A trois heures cinquante cette nuit j'écoute Foule sentimentale, d'Alain Souchon, après avoir lu un article d'Ouest-France rapportant que Michel Houellebecq était samedi aux Francofolies de La Rochelle, où il a parlé des chansons qui l'ont marqué. Elle est jolie, cette Foule, je connaissais l'air mais ne l'avais jamais écoutée. Houellebecq évoque des chansons de mon âge, si je peux dire, et je vois dans Wikipédia qu'il est peut-être né comme moi en 56, ou bien en 58, drôle de mystère.
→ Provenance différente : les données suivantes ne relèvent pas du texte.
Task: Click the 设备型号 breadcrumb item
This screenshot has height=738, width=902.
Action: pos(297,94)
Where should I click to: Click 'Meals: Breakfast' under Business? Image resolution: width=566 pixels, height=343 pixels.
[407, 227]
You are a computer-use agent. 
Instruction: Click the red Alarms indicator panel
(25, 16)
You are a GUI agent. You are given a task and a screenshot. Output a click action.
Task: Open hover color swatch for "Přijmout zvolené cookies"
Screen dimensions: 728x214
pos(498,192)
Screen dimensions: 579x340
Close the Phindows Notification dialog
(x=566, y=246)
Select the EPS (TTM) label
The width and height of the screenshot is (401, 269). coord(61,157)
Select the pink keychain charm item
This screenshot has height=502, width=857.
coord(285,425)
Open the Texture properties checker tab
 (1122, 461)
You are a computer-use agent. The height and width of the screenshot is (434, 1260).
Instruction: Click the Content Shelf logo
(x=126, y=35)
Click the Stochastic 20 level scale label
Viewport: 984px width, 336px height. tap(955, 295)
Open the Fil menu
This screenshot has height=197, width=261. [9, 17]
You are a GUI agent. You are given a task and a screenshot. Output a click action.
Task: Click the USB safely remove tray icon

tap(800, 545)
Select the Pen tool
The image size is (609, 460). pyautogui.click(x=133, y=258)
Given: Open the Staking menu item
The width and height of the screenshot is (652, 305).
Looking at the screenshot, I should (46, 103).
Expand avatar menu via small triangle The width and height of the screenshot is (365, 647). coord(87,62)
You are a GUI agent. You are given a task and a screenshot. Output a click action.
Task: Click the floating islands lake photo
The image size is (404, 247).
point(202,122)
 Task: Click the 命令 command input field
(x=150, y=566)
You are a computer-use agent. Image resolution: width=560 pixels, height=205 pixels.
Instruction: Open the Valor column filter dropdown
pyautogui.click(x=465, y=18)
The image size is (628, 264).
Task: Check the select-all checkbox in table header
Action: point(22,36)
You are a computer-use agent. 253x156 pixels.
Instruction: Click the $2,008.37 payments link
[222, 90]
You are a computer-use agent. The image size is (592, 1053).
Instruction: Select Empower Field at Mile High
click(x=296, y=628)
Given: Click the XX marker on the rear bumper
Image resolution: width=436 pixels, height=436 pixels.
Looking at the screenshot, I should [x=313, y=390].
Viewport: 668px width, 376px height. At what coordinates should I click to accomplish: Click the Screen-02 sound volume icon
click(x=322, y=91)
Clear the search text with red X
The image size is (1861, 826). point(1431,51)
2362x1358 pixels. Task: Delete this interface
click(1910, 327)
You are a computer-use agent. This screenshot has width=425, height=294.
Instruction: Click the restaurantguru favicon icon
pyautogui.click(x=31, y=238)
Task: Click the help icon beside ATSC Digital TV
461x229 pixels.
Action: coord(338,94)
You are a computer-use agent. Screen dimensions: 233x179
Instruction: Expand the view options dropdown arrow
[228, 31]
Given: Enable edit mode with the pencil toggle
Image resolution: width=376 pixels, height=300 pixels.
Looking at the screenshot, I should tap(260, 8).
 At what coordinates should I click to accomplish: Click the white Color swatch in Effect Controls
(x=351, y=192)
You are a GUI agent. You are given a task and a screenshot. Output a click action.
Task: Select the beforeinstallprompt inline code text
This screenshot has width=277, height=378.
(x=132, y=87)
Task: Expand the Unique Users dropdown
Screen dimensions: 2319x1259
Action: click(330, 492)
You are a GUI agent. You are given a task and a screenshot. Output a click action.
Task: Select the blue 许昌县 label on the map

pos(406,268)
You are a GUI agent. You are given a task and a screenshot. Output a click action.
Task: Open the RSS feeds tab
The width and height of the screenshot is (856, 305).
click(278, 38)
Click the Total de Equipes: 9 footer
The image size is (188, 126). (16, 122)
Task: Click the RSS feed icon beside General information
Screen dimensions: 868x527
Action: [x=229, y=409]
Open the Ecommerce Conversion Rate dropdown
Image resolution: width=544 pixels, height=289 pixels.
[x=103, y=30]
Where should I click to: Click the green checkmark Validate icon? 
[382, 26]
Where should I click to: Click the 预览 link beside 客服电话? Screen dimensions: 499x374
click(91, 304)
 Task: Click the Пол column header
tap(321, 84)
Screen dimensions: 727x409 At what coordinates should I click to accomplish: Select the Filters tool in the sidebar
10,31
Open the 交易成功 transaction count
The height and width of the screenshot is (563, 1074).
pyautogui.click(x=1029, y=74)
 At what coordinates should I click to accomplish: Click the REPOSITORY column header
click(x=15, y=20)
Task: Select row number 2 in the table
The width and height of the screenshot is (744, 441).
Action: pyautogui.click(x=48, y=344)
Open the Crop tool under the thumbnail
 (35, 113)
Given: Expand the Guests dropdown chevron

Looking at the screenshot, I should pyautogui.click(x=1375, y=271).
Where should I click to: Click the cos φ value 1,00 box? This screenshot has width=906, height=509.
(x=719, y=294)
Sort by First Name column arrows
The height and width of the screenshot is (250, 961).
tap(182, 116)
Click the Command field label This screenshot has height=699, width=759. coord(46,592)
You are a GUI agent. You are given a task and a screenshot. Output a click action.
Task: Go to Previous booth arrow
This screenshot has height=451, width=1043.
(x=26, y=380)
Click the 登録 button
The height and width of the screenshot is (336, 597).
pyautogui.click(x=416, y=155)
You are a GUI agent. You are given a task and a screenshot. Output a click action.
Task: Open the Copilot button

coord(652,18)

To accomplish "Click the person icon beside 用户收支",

Je suis étonné que parmi les chanteurs cités, mis à part Trenet, il n'y ait aucun des grands classiques auxquels on penserait, genre Brassens, Brel ou Ferré, mais des vedettes plus popus, Auffray, Delpech, Lenorman... Ces deux derniers je connais leur nom mais serais incapable de donner un de leurs titres.
Deux chansons d'autrefois me sont revenues en mémoire, ces derniers temps. D'une part le Hava Nagila de Harry Belafonte. Nous l'avions sur un 45 tours et je l'ai écouté à l'époque si souvent, que j'en connais encore une partie des paroles par coeur, sans en comprendre un mot. En me renseignant j'apprends d'abord que Belafonte, né en 1927, est toujours vivant, je n'en aurais pas juré. La chanson est en hébreu, c'est un chant de joie écrit semble-t-il en 1918 pour célébrer la déclaration Balfour, favorable à l'établissement du futur Israël en Palestine. Le texte lui-même ne dit pas grand chose : Réjouissons-nous, chantons, soyons heureux, etc. Pourquoi Belafonte chantait cela en 1956, je ne sais. Je m'en fous un peu. Je lis que le chanteur, né dans une famille modeste d'émigrés jamaïcains, avait un grand-père paternel sépharade. Son véritable patronyme serait Belafonete selon le Wiki français, Bellanfanti selon l'anglais. Belle Fontaine ou Bel Enfant?
D'autre part le Vous permettez, Monsieur, d'Adamo. Je ne saurais dire depuis combien de dizaines d'années je n'avais pensé à cette chanson, qui date de 1965. Je la retrouve sur YouTube. Bon, c'est amusant, mais ce n'est pas un chef d'oeuvre. Je crois comprendre pourquoi on ne l'entend plus jamais. Cette insistance à demander l'accord du papa, cette balourdise d'«emprunter» la fille comme un objet, ont tout pour faire tourner de l'oeil les socio-féministes aujourd'hui aux commandes. J'imagine les infarctus en série, si ça repassait à la radio, une hécatombe.